*YOUR INSTRUCTIONS*. Where a line below has the string "click" in it, include it in the count, and give that count alone.

*DATA*.
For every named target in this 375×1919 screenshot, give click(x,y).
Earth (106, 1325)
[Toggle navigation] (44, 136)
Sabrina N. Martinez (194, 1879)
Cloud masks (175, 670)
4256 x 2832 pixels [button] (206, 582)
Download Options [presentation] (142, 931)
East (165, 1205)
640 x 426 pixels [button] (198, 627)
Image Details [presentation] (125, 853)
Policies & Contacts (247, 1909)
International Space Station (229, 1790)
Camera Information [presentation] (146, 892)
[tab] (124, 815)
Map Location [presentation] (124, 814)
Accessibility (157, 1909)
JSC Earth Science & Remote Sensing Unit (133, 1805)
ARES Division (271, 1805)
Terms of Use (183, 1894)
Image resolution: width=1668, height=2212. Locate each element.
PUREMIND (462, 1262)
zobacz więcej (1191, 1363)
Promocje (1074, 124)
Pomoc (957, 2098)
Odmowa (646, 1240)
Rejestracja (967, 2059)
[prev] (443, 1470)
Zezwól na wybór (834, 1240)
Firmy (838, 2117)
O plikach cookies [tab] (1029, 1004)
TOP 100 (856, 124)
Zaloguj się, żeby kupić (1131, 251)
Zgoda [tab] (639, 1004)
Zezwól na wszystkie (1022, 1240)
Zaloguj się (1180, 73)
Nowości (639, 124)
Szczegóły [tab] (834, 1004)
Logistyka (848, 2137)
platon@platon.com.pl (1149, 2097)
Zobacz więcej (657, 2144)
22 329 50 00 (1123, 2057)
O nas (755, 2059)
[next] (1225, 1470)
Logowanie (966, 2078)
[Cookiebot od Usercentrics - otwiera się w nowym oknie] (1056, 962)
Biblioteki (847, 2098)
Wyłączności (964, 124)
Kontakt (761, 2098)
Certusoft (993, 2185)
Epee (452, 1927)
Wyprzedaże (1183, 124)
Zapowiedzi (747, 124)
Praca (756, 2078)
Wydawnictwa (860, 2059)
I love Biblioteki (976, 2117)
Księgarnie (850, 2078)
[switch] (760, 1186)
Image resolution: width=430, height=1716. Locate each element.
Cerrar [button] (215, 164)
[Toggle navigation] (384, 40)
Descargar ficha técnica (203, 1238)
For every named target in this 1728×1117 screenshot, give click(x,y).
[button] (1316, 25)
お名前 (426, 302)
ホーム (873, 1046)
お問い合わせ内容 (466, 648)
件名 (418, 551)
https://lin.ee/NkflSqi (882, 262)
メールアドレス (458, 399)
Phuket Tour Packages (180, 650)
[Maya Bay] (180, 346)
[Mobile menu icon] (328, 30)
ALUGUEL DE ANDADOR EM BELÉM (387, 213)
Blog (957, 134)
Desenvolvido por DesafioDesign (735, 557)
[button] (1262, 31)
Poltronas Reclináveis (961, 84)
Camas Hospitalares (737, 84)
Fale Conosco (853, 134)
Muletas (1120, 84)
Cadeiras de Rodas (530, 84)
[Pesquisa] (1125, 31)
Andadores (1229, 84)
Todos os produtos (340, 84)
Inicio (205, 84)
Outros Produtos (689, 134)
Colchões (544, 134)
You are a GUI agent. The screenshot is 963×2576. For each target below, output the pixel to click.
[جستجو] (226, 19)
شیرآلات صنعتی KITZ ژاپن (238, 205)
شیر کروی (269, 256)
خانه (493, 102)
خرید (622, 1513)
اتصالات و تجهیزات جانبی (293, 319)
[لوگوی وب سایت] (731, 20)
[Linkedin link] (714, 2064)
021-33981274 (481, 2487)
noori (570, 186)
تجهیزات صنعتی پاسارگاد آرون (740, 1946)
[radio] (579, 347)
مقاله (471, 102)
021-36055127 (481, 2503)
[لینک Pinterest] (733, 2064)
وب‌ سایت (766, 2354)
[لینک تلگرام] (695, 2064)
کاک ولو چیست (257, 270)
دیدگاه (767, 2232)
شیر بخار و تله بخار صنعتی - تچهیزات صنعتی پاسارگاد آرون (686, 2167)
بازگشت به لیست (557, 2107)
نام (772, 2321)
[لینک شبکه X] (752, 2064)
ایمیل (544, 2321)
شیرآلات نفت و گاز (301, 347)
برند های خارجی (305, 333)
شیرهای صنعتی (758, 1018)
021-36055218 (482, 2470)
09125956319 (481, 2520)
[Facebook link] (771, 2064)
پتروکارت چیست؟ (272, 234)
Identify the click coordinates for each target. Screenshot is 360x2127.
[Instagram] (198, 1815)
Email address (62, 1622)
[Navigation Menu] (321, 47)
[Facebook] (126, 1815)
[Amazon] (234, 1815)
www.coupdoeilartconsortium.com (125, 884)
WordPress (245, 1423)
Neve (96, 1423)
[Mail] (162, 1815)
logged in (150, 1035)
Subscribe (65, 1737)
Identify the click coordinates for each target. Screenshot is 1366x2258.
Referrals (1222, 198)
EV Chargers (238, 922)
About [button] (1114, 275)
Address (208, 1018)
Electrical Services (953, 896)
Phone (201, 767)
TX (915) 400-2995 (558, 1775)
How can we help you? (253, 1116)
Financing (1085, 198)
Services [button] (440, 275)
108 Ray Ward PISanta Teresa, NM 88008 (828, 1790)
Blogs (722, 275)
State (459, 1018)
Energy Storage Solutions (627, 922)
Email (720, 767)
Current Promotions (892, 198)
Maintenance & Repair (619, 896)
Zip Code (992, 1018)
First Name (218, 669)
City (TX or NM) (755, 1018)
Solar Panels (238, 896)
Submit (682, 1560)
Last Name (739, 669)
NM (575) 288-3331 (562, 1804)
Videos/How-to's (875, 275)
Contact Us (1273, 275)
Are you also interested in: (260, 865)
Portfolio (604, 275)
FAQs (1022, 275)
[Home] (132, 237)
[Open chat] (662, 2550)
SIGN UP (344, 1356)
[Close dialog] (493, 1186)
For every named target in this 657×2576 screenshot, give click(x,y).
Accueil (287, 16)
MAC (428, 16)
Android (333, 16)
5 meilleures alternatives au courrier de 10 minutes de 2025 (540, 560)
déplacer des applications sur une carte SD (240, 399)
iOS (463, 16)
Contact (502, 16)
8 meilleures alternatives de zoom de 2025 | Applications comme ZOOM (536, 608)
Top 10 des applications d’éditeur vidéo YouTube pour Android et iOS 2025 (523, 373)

*OUTPUT FOR THIS TASK*. 6